In the 80’s, my personal golden age of comics, there really was no way of telling if a given issue of Spider-Man or Fantastic Four on the newsstands was the beginning of a storyline or the middle or the end or what. And over in X-Men, those distinctions were all but meaningless because every issue was the end of an A storyline, the continuation of B and C storylines, and the introduction of a D storyline. So you just had to take a deep breath and dive in and hope for the best.
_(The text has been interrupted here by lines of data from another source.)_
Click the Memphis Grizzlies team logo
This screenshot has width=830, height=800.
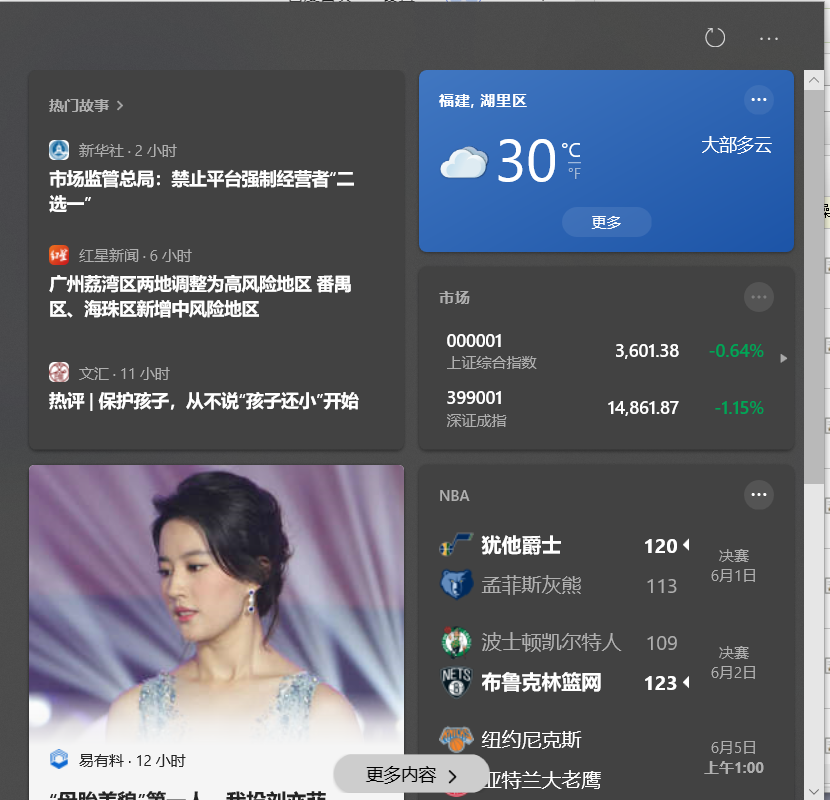pos(455,585)
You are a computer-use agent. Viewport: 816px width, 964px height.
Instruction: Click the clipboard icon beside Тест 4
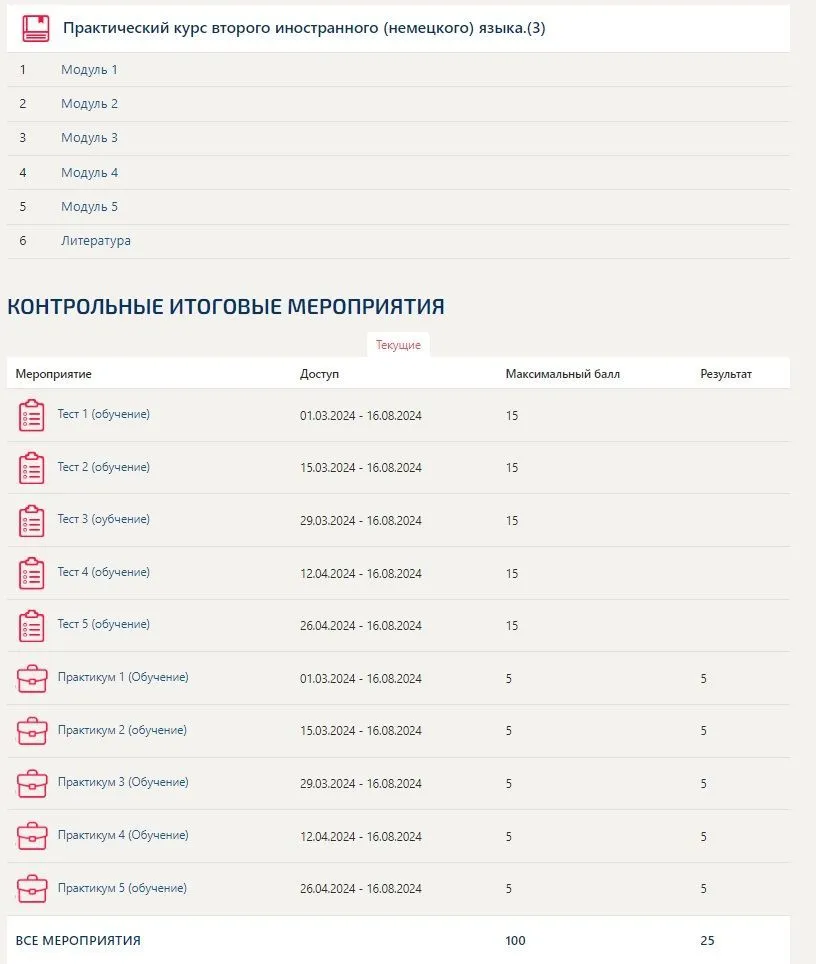click(32, 573)
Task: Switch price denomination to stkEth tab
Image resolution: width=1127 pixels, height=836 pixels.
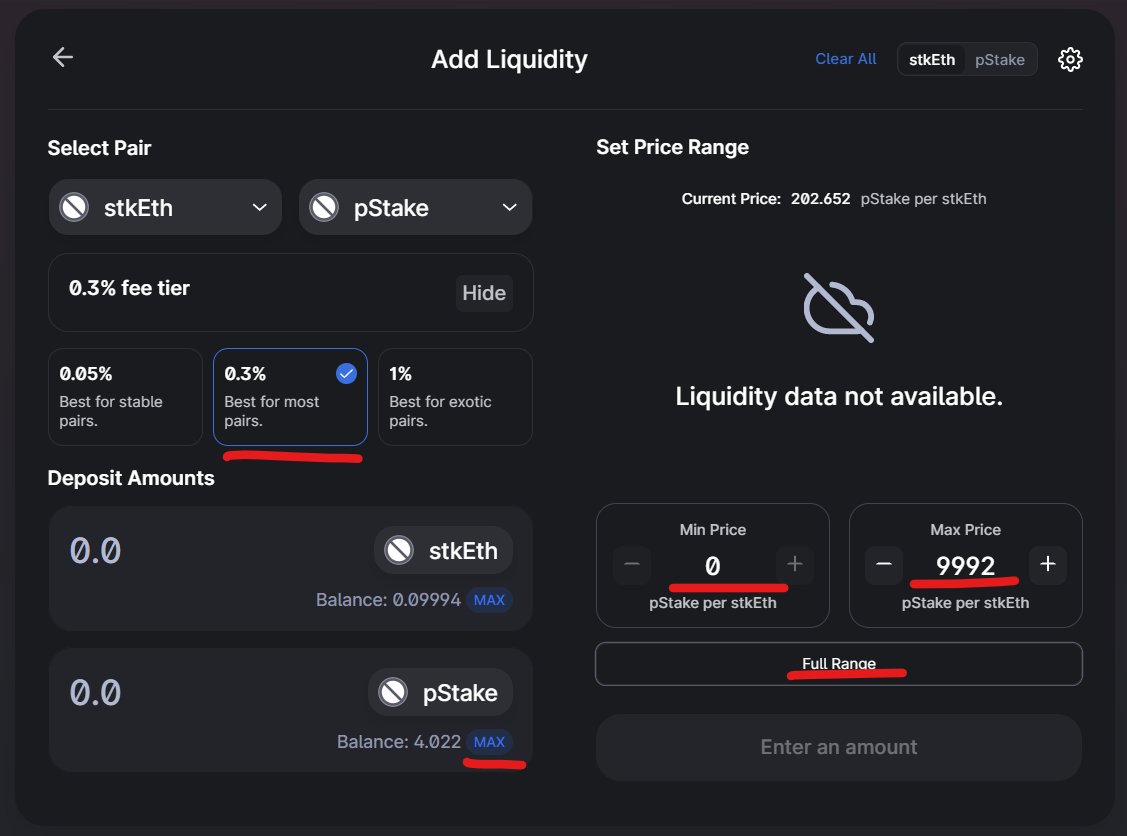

Alternatively, you could devote your attention (or some of it, anyway) to some of Marvel’s side offerings, such as the limited series that popped up now and then. I’ve already talked about one such example in Squadron Supreme, but Marvel cranked them out pretty regularly, in what I’m sure was both a market-savvy means of addressing the exact dilemma I’ve laid out above as well as a strategy for keeping creators happy by allowing them to tell stories that didn’t fit in the ongoing books, and/or wouldn’t sustain a brand new ongoing. Whatever the motivation, as a kid it was nice to see that reassuring “#1 in a 6-issue limited series” banner on top of a cover, because you knew you could jump on and get a full story complete with satisfying resolution, without having to collect obsessively for years and years.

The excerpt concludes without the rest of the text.